▶ **Required action**
The word to find is "agent". Copy each line of the material that contains it.

▶ **Listed records**
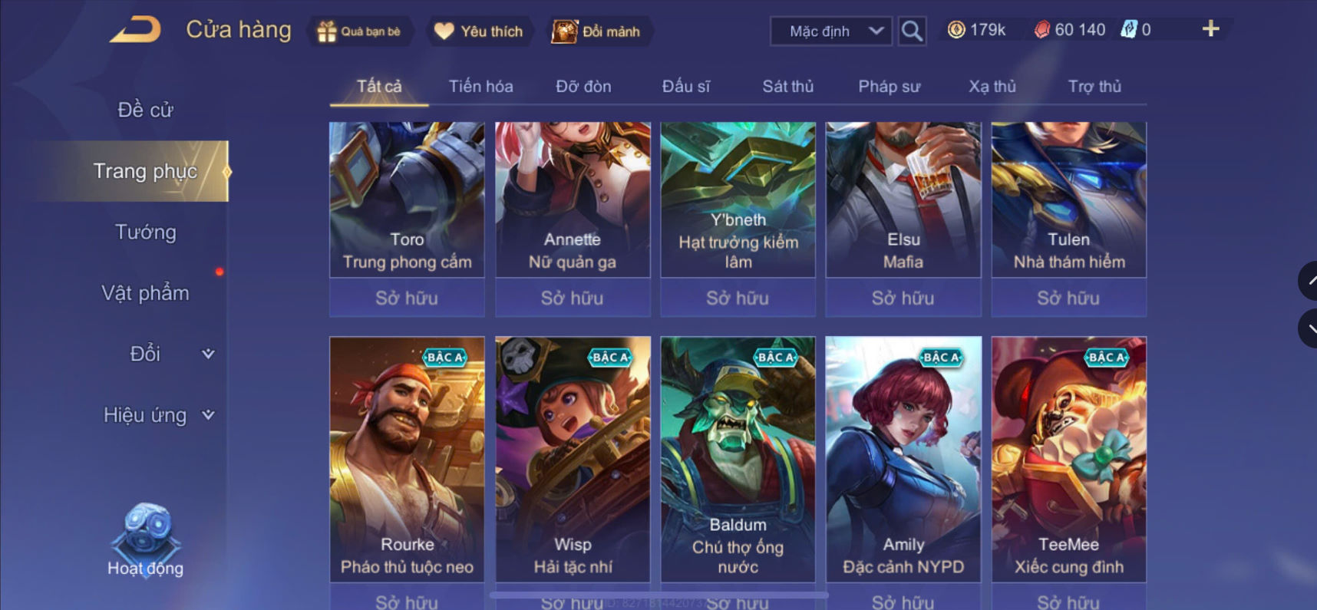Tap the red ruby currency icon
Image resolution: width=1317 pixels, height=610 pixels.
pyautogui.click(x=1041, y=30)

==

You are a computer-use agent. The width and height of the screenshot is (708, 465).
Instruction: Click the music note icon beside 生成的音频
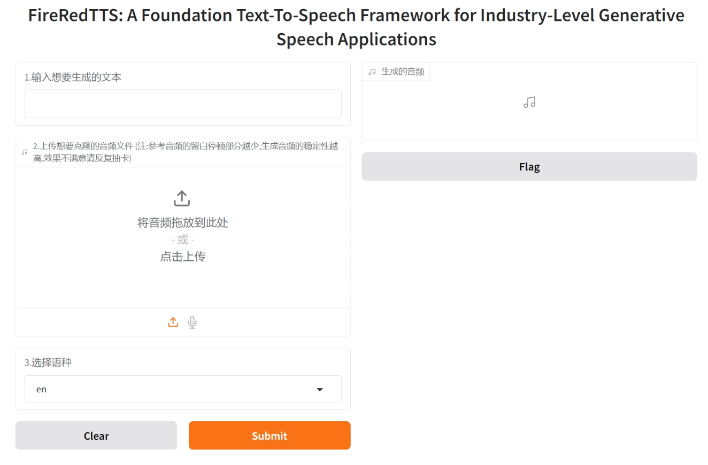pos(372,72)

* * *

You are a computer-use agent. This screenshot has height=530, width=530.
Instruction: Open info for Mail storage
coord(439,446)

▶ **Output of the exercise**
You are a computer-use agent. The width and height of the screenshot is (708, 465).
You are a computer-use agent. This screenshot has height=530, width=530.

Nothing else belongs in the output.